Journals and Letters week 29: Letters to a beloved companion
Of Mother Theodore’s companions who came with her from France, my number one favorite is Sister Basilide. I will enjoy meeting her in heaven. (If all goes well for me on that score.)
Judging from her letters to Sister Basilide, Mother Theodore had a special love for “this good and dear” sister. That love demonstrated itself in Mother Theodore’s words of caution, gentle criticism and frank admonishments — always accompanied by words of affection and encouragement.
Basilide must have led with her heart more than her head — a blessing and a burden.
Missing Sister’s gifts
After Basilide left Saint Mary’s for Madison, Mother Theodore assured her how much the sisters and Father Corbe missed her. “Every day they bring up to me such things as this: … ‘if Sister Basilide were here this gate would be fixed, that door would not be falling to the ground.’” Mother Theodore follows with her own admission of Basilide’s talents: “I am obliged for the sake of truth to acknowledge they are right; otherwise I should be jealous, perhaps. … ” What a lovely expression of tenderness and appreciation from Mother Theodore; how affirming it must have been for Basilide. Who doesn’t want to be missed and appreciated — especially by one’s dear friend?
Admonishment and advice
On the other hand, Basilide’s heart sometimes got the best of her. When Mother Theodore became aware that Sister Basilide had caused harm in the school by showing favoritism to one pupil, she received this admonishment and advice from Mother Theodore: “ … your partiality for Miss Duplessis did so much harm to the school that there is difficulty in keeping the pupils. I do not know to what extent this accusation is true … but try to put an end to it. … Without believing you are as culpable as is supposed, I am a little afraid you are not entirely free from some blame. … Believe me, my dear Basilide, you have to distrust your own heart very much — you know that well.”

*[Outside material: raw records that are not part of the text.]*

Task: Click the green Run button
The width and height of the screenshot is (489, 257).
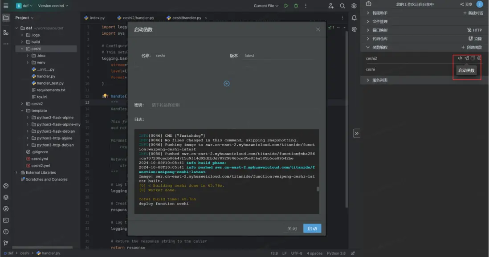Action: tap(286, 6)
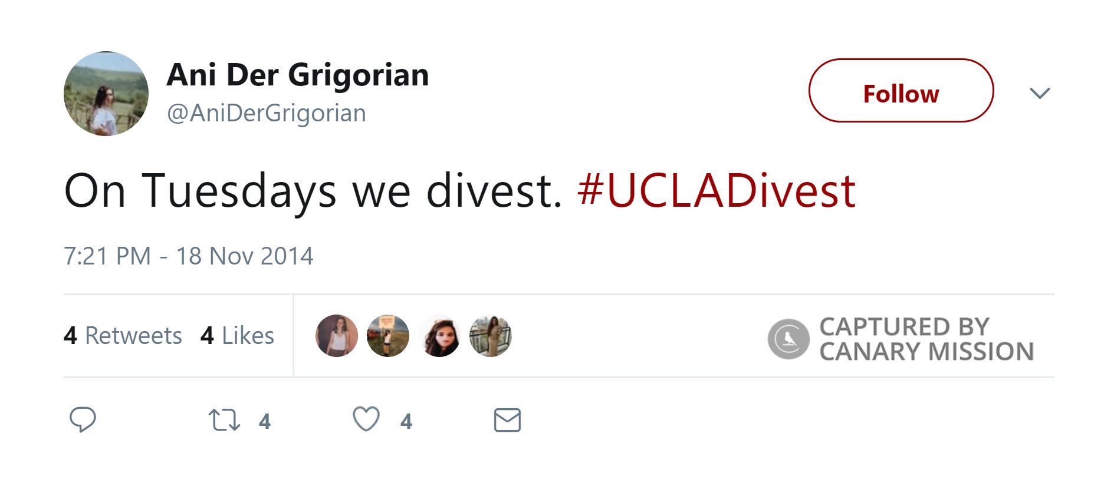Open Ani Der Grigorian's profile picture
The width and height of the screenshot is (1114, 483).
point(106,94)
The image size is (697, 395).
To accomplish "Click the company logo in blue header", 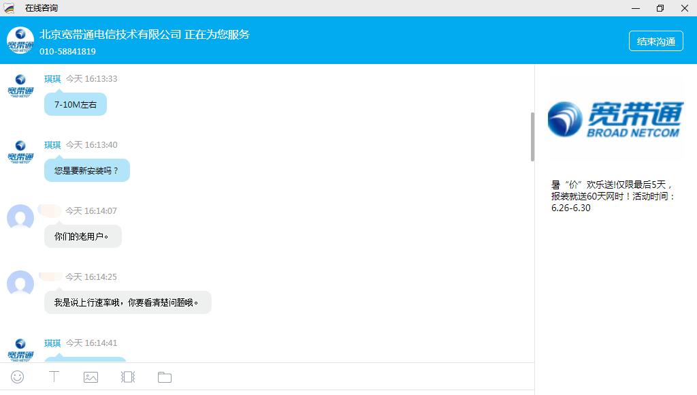I will pos(20,41).
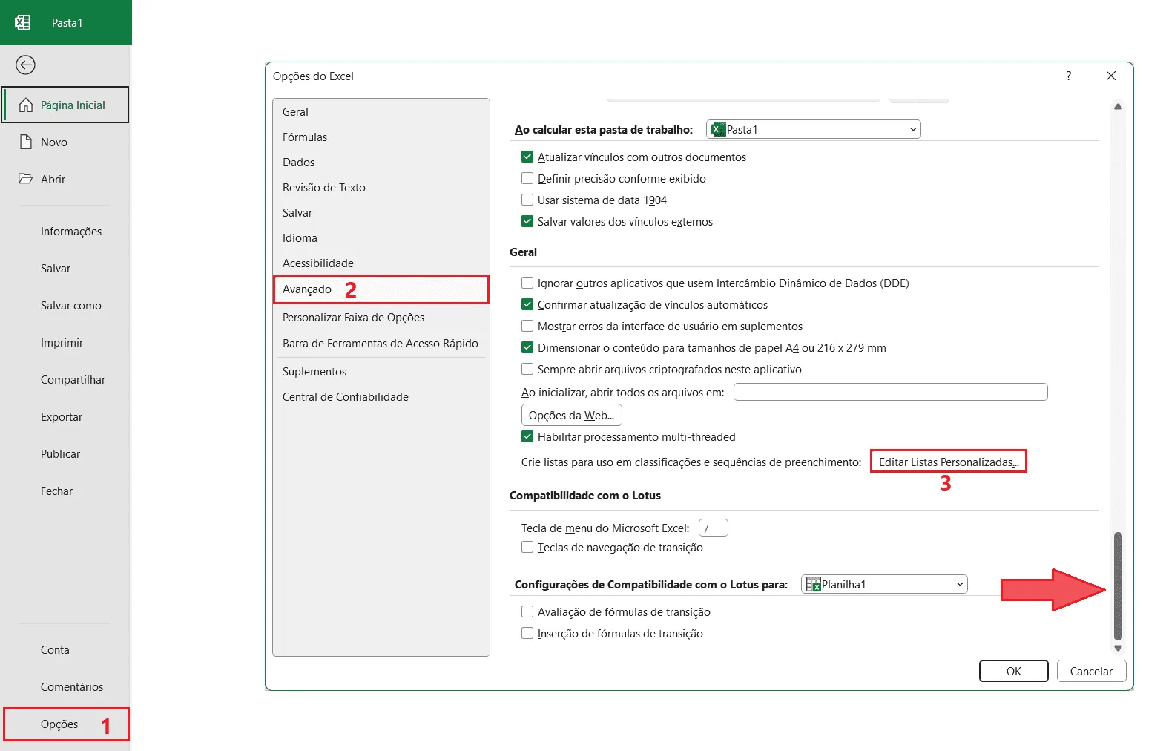1166x751 pixels.
Task: Open the Pasta1 workbook dropdown
Action: tap(814, 129)
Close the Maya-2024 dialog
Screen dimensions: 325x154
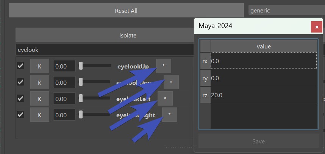[317, 27]
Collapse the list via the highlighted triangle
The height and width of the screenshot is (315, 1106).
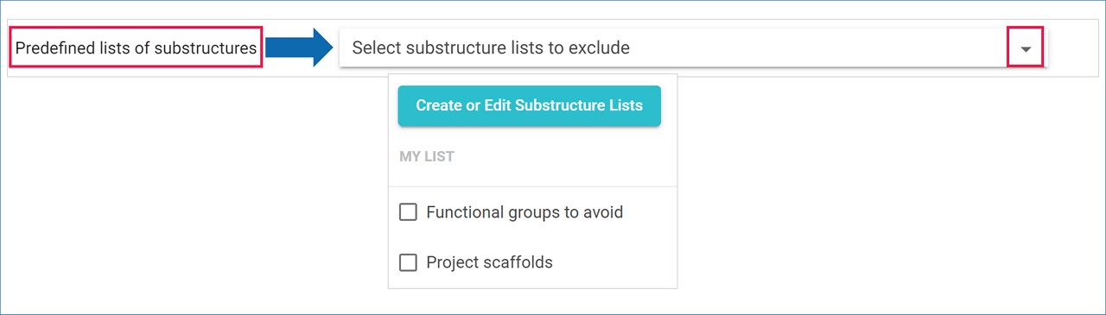(1026, 49)
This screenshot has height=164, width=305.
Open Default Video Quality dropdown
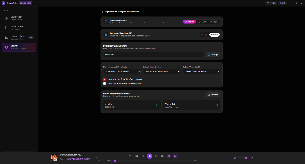(201, 71)
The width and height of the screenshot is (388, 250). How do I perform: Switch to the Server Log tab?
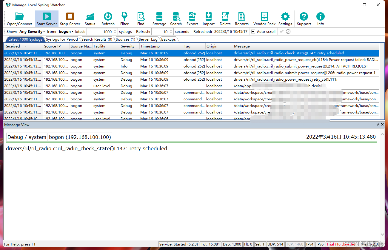(148, 39)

Perhaps Basilide found this portion of the letter harsh. Perhaps she felt misunderstood. Yet Mother Theodore quieted those feelings with her final words on the situation. She encourages this change in Basilide’s behavior by acknowledging how alike the two are: “ … give a little pleasure to your poor Mother Theodore who would like to see you perfect, but who is so very far from being perfect herself.” What an example of how authentic love and friendship can point to the other’s weakness and simultaneously own that same weakness in one’s self!
Being our best selves
I imagine Sister Basilide frustrated Mother Theodore in the same way a lively, outgoing, loving person can annoy and delight family and friends. I imagine that Mother Theodore’s love and honesty encouraged Basilide in her ongoing effort to be her best self. I imagine Basilide’s love and affection encouraged Mother Theodore to do the same.
Sister Basilide, let me learn from you as much as I delight in you. Help me keep growing in leading from my heart and head. Help me to accept wise counsel from whomever it comes; to change my behavior because of that counsel; and to live with the same optimistic and loving spirit that I sense in you. To borrow part of a prayer written by Saint Thomas More, let me add that I do so hope “we will merrily meet in heaven.”
Who is your Basilide? Who is your Mother Theodore?